Avec Mon idole, Guillaume Canet s’est offert une nouvelle image : celle du petit ricaneur chef de bande chic et toc. Et des nouveaux films (Un Jeu d’enfants), tous clipesques et décalés, où l’humour publicitaire se dispute au burlesque à la mode, genre frères Coen, Monty Python ou Johnny Depp. Narco vient donc asseoir cette réputation balbutiante en tentant une greffe définitive de l’univers Canet aux barons du comique français. Poelvoorde, Berléand (déjà dans Mon idole) et l’inoxydable Zabou Breitman, ça sent le bon plan de carrière, voire l’adoubement en douceur. Si ça marche, le gros film, celui de la consécration, se profile déjà à l’horizon. Un film où Canet se donnera la peine de mettre en scène et qu’il produira comme Narco, via sa boite à lui (les films du Trésor), avec ses potes comédiens en guest et Sinclair à la B.O.
On attend de voir tant Narco apporte la même dose d’espoirs que de déceptions. Espoir d’abord, pour son pitch alléchant, rappelant l’irrévérence eightie d’un Joe Dante et déballé vivement par le tandem Aurouet-Lellouche. Brave trentenaire banlieusard, Gustave Klop (Canet) est narcoleptique. Explication : il s’endort à intervalles irréguliers, provoquant ainsi l’hilarité de son meilleur ami (Poelvoorde alias Lenny Barr -jeu de mot- et fan de Van Damme) et la lassitude de sa femme (Zabou). Démarrage pied au plancher donc sur le mode journal de bord version série Z de luxe. L’écriture s’avère étonnamment efficace, elle jugule chronique et rythme, aligne les espaces burlesques (l’onglerie de Zabou, grand moment) avec une belle aisance. Pubars chevronnés, Tristan Aurouet et Gilles Lellouche tiennent bien les rênes. En quelques plans, ils soulignent justement le décor mi-western mi-banlieusard spielbergien du scénario.
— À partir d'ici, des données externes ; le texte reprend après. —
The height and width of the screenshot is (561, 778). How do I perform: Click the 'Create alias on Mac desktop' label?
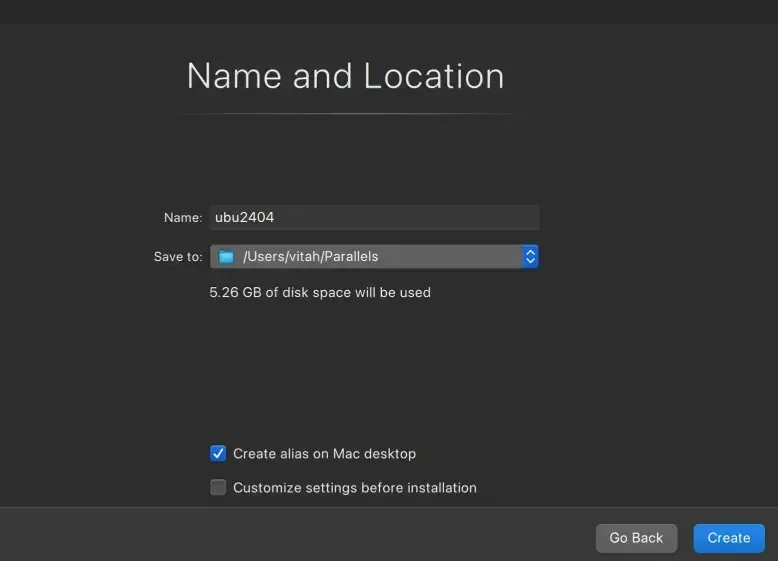pos(324,454)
Déception ensuite. En panne sèche de carburant scénaristique, le film s’écroule, incapable de tenir ses promesses, se raccrochant vainement aux vieilles coutumes françaises qu’il se serait bien vu balayer. Fini la chronique jouissive, le côté voyage au pays de la ringardise familière, où l’on gare sa vieille voiture inspirée de Spirou devant son pavillon de ville nouvelle. Les cinéastes s’en remettent à l’intrigue, aussi excitante qu’un encéphalogramme plat. Du coup, l’artillerie visuelle enregistre l’indigence sans distance, des rêves formatés au grand-guignol de gouttière. C’est volontaire, répond inlassablement Narco, nanar fier de l’être, cynique fastoche, cynique de secours. Ça aurait pu avoir le charme d’un accident industriel du type Atomik circus. Mais non. Avec son casting cinq étoile, la beauté à peine voilée de Canet (qui a grossit de dix kilos pour le rôle, soit dix de moins que De Niro dans Ragging Bull) et sa foutraquerie pré-programmée, Narco en reste au simple produit étriqué pour vedettes pleines de bonne volonté.